Der Tourismus ist einer der sich am schnellsten entwickelnden Wirtschaftszweige weltweit. Mit dem steigenden Erfolg der Reisebranche nimmt jedoch auch der Druck auf die Natur und die Umwelt in den bereisten Regionen zu. Zudem erscheinen vermehrt ökonomische, aber auch gesellschaftliche Herausforderungen, wie z.B. der Fachkräftemangel oder die kritische Entwicklung des Overtourismus. Hier sind touristische Destinationen, Leistungsträger, Buchungsplattformen und Reiseanbieter gefordert, aktiv den Weg zu einem nachhaltigen Tourismus zu gestalten und sicherzustellen, dass die Freude am Reisen nicht zu einer Überschreitung der ökologischen und sozialen Grenzen führt.
Wichtig ist in diesem Kontext auch die Perspektive der Reisenden. Denn nur, wenn nachhaltige Angebote den Kundenbedürfnissen entsprechen, werden diese nachgefragt und können zur Profitabilität im Tourismus beitragen.

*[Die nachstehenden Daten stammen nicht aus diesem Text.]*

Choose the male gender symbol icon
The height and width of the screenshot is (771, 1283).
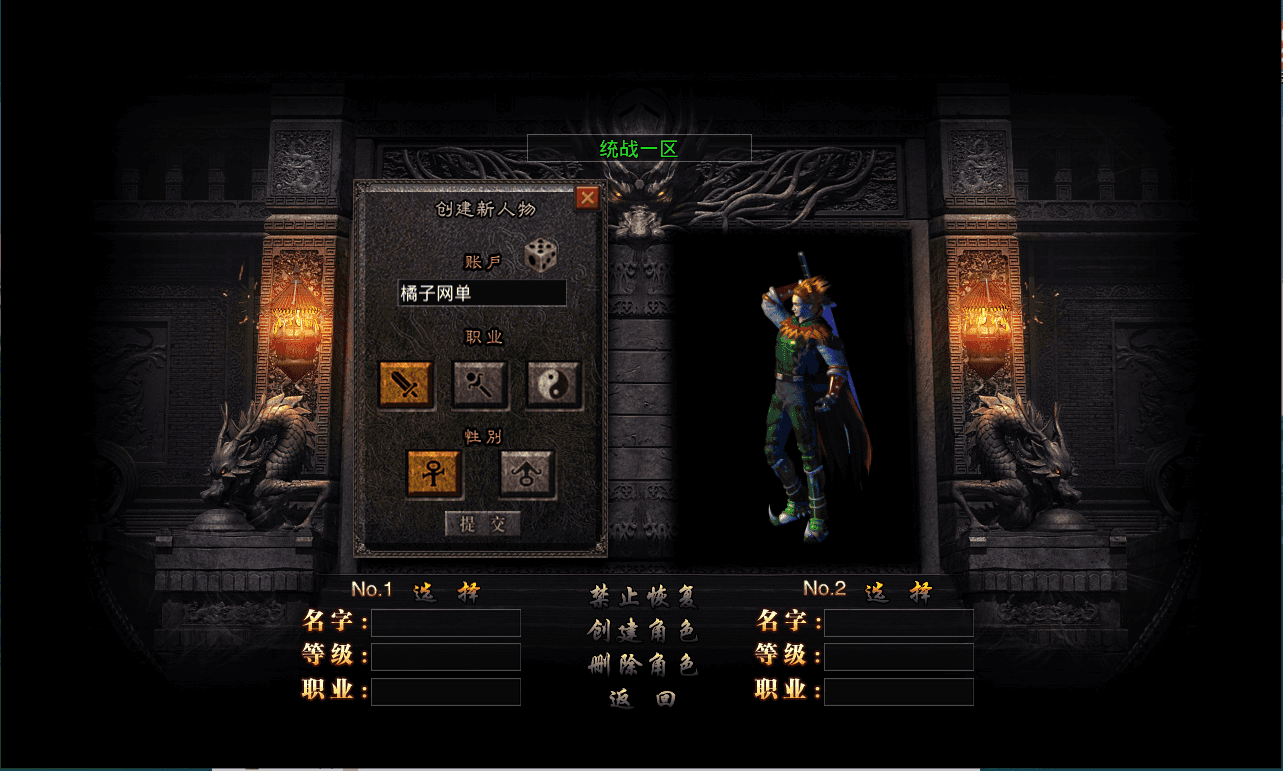tap(527, 472)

Mit Fokus auf die Kundenperspektive hat bruhnpartner im Auftrag von Valais/Wallis Promotion und ausgewählten Walliser Destinationen eine umfassende Studie zur werthaltigen Angebotsgestaltung im Tourismus durchgeführt. Hierzu wurden 70 qualitative Tiefeninterviews mit reiseaffinen Personen in der Schweiz, Deutschland, Belgien und den Niederlanden durchgeführt. Unter anderem wurden die Treiber und Barrieren für nachhaltiges Reisen aus Kundensicht identifiziert und auf dieser Basis fünf Personas für Nachhaltigkeit im Reisekontext entwickelt.

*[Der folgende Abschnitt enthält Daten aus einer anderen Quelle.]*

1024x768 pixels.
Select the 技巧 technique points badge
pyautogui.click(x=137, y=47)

Die IgnorantenBarriere: Desinteresse und Irrelevanz
Im Leben der «Ignoranten» spielt das Thema Nachhaltigkeit keine Rolle. Ihr Verhältnis zu Nachhaltigkeit ist geprägt von Desinteresse bis hin zu Verleugnung. Nachhaltigkeit wird zudem mit Belastung und zusätzlichem Aufwand in Verbindung gebracht. Konventionelle Reiseoptionen werden als bequemer angesehen und - von wenigen Ausnahmen abgesehen - präferiert.
Die Preisoptimierer
Barriere: Kosten
Für die «Preisoptimierer» hat das Thema Nachhaltigkeit im Reisekontext eine gewisse Relevanz. Jedoch nur dann, wenn nachhaltige Angebote mit keinem Preisnachteil verbunden sind. Die Fahrt mit dem Nachtzug muss z.B. im Vergleich zum Flug auch preislich attraktiv sein. Nachhaltigkeit ist für sie beim Reisen somit eher ein «nice-to-have» und nicht mit einem konkreten Mehrwert verbunden.
Die Pausierer
Barriere: Urlaub als «Nachhaltigkeitspause»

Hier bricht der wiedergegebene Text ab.